Honeypot.net Profile Photo

Honeypot.net

Extracting chaos from order

devops

    I’m using Ansible to manage a small fleet of Raspberry Pis. I’d been using the copy module to set a value in /sys:

    - name: Enable compressed swap now (with zsmalloc)
  become: true
  ansible.builtin.copy:
    content: zsmalloc
    dest: /sys/module/zswap/parameters/zpool
    unsafe_writes: true

    But that always reports that the file changed, even if it already had that value. Today I got the lineinfile module to update the value. This only says the value changed when it actually did:

    - name: Enable compressed swap now (with zsmalloc)
  become: true
  ansible.builtin.lineinfile:
    path: /sys/module/zswap/parameters/zpool
    regexp: "^(?!zsmalloc).*$"
    line: zsmalloc
    unsafe_writes: true

    Since these “files” only have one line, this uses regexp to see if that line already matches the expected value. If so, it moves on. If not, it writes the new value.

    Note: unsafe_writes: true is there because you can’t write arbitrary filenames into /sys and then mv them into place. You have to write directly to the target “file”.

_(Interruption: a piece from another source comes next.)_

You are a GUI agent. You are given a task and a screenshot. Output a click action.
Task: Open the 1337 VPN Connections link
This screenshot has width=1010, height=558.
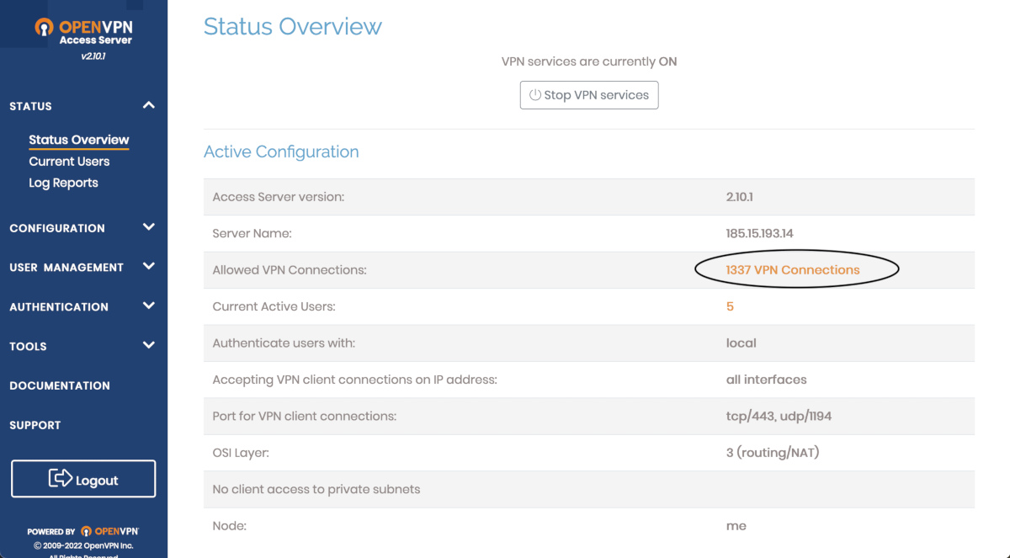793,270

    I’ve spent too much of this weekend writing Ansible to make all my Raspberry Pis similar.

    This might say more than I’d wish about my nerd level, and about how many tiny computers I have laying around.

    I’ve been using Just for a while as a task runner. It’s similar to Make, but optimized for developer ergonomics with a vastly simpler syntax and a wonderful CLI. I’d also been using Mise for other environment management things, such as installing specific versions of Python and NPM and other tools in a project directory.

    Someone introduced me to Mise’s own newish task runner, and it just might win me over from Just for most things:

    1. Instead of using 2 tools, I can use 1.
    2. Just still feels nicer to me, perhaps because I’m more used to it, but Mise is good enough that I don’t think I’d miss the extra features.
    3. Mise lets you write tasks in separate files, which lets any editor handle them well without having to support justfile syntax, but still shares a CLI with inline tasks.

    I like it.

    Forgejo Runner in rootless Podman on Debian

    I wanted to experiment with Forgejo’s Actions as a DIY alternative to GitHub Actions, using a nearby Raspberry Pi as a build server. I also wanted to deviate slightly from their Runner installation process by executing the Runner and rootless Podman as a regular, non-privileged user and without using the system-level systemctl. It was pretty easy once I wrapped my head around it.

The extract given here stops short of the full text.